From Platforms to Lectures: Thriving as a Commuting Postgraduate Student at UCL

27 June 2024

Charlie Jenkins shares their experiences and advice for commuting as a postgraduate student.

Make no mistake, commuting can be tough in any context. Delays and time constraints can make the prospect of studying for a postgrad qualification at UCL as a commuter seem daunting.

However, all is not lost. I have commuted into London as a student full-time for four years now. I have had plenty of time to streamline the art of commuting as a student here in the capital.

The main question I get asked when discussing my three hour round commute is “how do you manage to get all your work done.” It is a valid concern, given the work which comes with studying at this level. However, you will soon learn that this travel-time can be used as effective study sessions.

Most students bring a laptop or larger portable device to university. Make use of this to get work done, especially if your public transport has seats with tables. Lighter travellers may prefer a simple smartphone and notepad setup. Some other essentials include: noise cancelling headphones, a portable charger, charging cables, and plenty of food & drink. A refillable water-bottle is also a must for longer days on campus.

* [REQUIRED WORK]
[A] Answer these from the commuting article:
(i) For how many years has the writer commuted into London as a full-time student?
(ii) How long is the writer's round commute?
(iii) What item is called a must for longer days on campus?
[B] Write out the passage of the commuting article starting at "However, all is" and ending at "effective study sessions.", with no changes.

* [LISTED RECORDS]
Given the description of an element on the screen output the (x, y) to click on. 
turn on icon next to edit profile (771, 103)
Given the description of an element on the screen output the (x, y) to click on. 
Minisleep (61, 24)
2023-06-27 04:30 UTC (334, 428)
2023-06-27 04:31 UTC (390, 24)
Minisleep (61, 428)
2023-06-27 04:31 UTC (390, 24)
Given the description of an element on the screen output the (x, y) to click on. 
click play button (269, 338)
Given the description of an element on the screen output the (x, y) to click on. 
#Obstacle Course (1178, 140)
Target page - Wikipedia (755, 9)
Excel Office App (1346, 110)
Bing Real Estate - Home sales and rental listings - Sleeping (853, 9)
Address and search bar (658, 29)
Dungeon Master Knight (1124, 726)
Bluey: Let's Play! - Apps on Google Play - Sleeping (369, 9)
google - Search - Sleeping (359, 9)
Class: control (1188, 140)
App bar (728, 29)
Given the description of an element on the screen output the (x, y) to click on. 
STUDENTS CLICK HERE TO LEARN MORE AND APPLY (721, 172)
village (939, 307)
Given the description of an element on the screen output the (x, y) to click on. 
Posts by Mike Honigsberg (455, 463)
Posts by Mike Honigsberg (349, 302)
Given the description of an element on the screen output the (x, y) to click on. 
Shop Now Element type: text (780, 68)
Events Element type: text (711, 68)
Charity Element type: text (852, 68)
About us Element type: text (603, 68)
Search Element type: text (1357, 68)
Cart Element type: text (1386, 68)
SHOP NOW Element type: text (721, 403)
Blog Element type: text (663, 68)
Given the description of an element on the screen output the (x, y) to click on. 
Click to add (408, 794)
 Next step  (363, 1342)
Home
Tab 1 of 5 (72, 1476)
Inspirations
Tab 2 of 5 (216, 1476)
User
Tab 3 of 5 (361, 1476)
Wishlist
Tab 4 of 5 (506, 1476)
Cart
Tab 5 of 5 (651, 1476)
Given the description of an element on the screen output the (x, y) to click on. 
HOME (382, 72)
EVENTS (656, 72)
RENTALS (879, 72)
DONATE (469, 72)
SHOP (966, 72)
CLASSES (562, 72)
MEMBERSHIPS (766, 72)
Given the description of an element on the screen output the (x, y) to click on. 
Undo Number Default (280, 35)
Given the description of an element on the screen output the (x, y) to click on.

* [OUTPUTS BY TASK]
[A]
(i) Four years.
(ii) Three hours.
(iii) A refillable water-bottle.

[B]
However, all is not lost. I have commuted into London as a student full-time for four years now. I have had plenty of time to streamline the art of commuting as a student here in the capital.

The main question I get asked when discussing my three hour round commute is “how do you manage to get all your work done.” It is a valid concern, given the work which comes with studying at this level. However, you will soon learn that this travel-time can be used as effective study sessions.